[やること]:
[1] 査問会についての記事によると、帝国軍がイゼルローン回廊に侵入する際に移動要塞化したのは何という要塞ですか？
[2] 査問会についての記事を、最後の文の続きから書き進めてください。

[ページ]:
2021年12月26日日曜日

ホワン・ルイ「政治家とはそれほど偉いものかね」(本伝第32話)

自由惑星同盟で政治屋達が救国の英雄ヤン・ウェンリーをいびっている最中に、「見事なタイミング」で銀河帝国軍がイゼルローン要塞奪還に向けて進出します。(そもそもフェザーンが仕組んだことなので、タイミングが良いのは当たり前なのですが)。しかも、帝国軍はこれまでと違い、要塞ごとイゼルローン回廊に侵入してきたため、これまで以上の脅威であることは誰の目にも明らかでした。(これも、フェザーンの助力で貴族連合軍の本拠地だったガイエスブルク要塞を移動要塞化して実現しています)。

その報は、イゼルローンをヤンから一時的に預かっていたキャゼルヌから、超高速通信を使って首都星ハイネセンに届けられます。そして、それはまさに何度目かの査問会で、ヤンが辞表を盾に反撃をしている真っ最中でした。

査問会を取り仕切っていたネグロポンティ国防委員長以下メンバー達は、別室に集まって対策を協議します。ヤンがいなければイゼルローン要塞が落ちることは自明で、イゼルローンが落ちれば確実に首都星ハイネセンに帝国軍が押し寄せてくるでしょう。つまり、彼らが取れる選択肢は、査問会を中止してヤンに一刻も早くイゼルローンに戻ってもらうことでしたが、懸念が2つありました。

[データセットのエントリ]:

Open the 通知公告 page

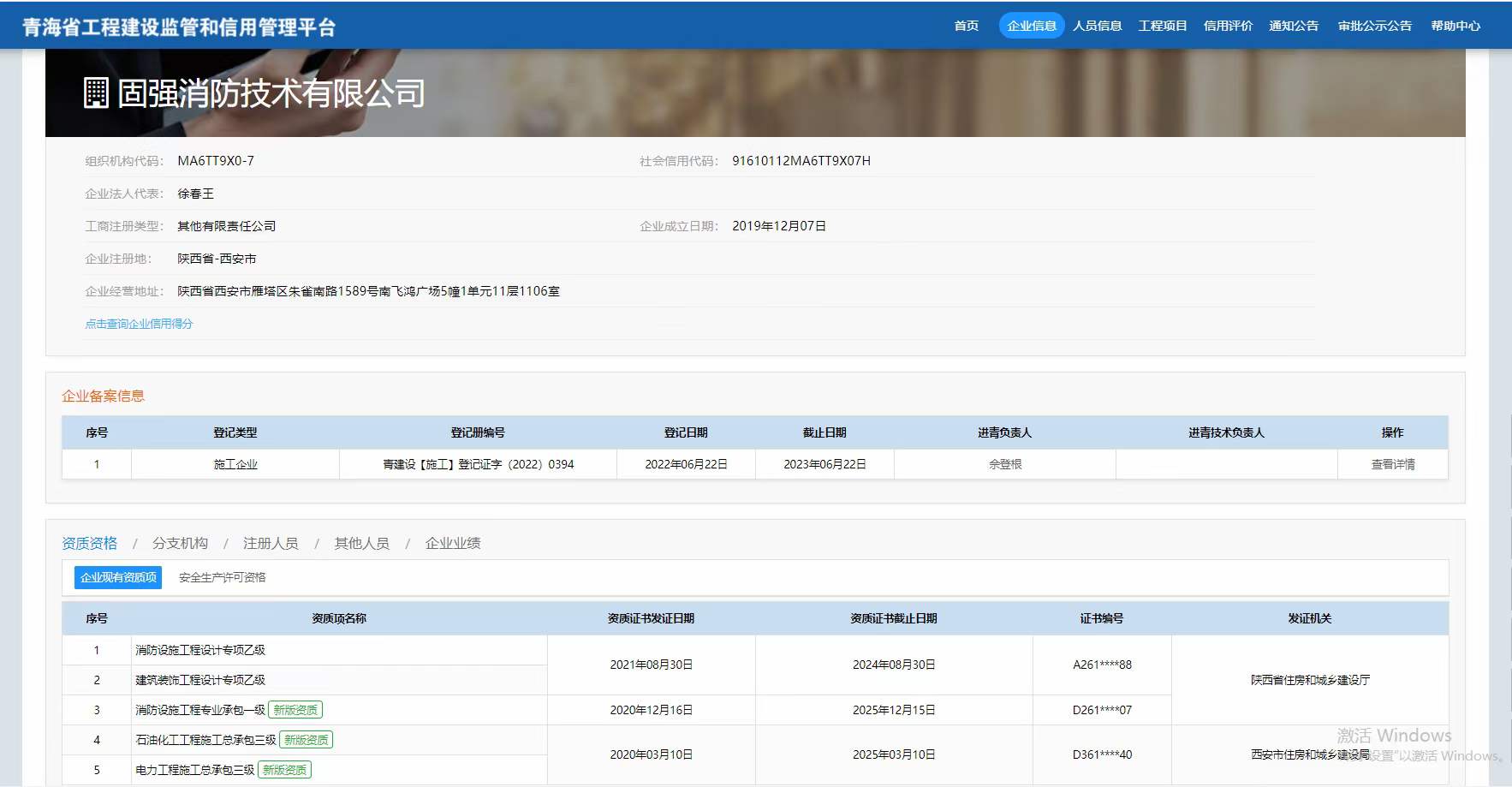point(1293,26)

* * *

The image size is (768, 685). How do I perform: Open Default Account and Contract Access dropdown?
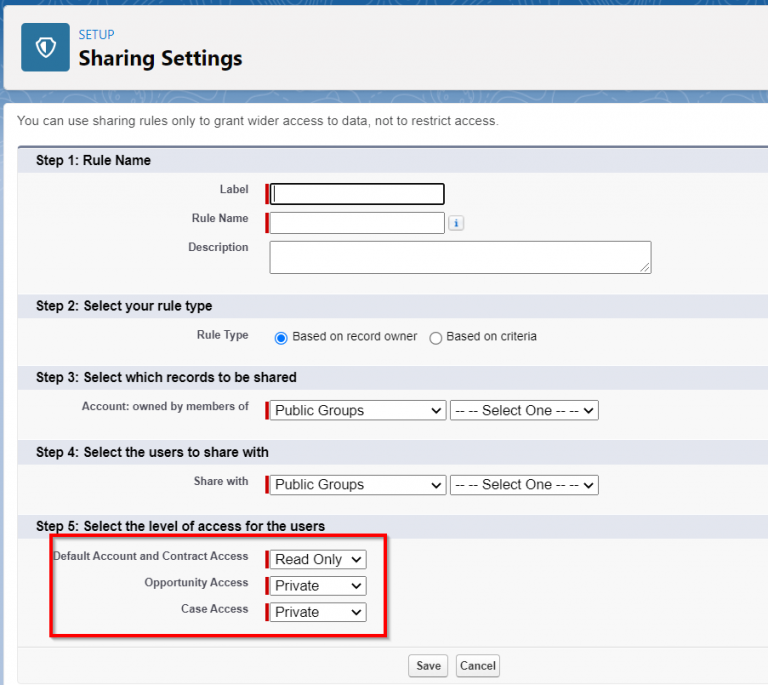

[各課題の解答]:
[1] ガイエスブルク要塞です。

[2]
1つは、これまで精神的拷問を受け続けたヤンが、素直にイゼルローンに帰るという選択を受け入れてくれない可能性があること、そしてもう1つはヤンを頼るために査問会を中止にしてしまうと、査問会を開催した政治家たちのメンツが台無しになる可能性があることでした。

ネグロポンティは逡巡するものの、その場にいた唯一の良識派ホワン・ルイに促され、査問会を中止とする決断をします。そして、彼等らしい選択ですが、2つの懸念のうち、後者を優先して、前者は運に任せるやり方を採ります。つまり、ヤンに対し、国防委員長として、イゼルローンに戻って防衛に専念するよう「命令」したのです。査問会での拷問への「謝罪」を何一つせず、また救国の英雄に「依頼」をすることもなく、ただメンツが潰れることのみを避けるために取った行動が「命令」であったと思います。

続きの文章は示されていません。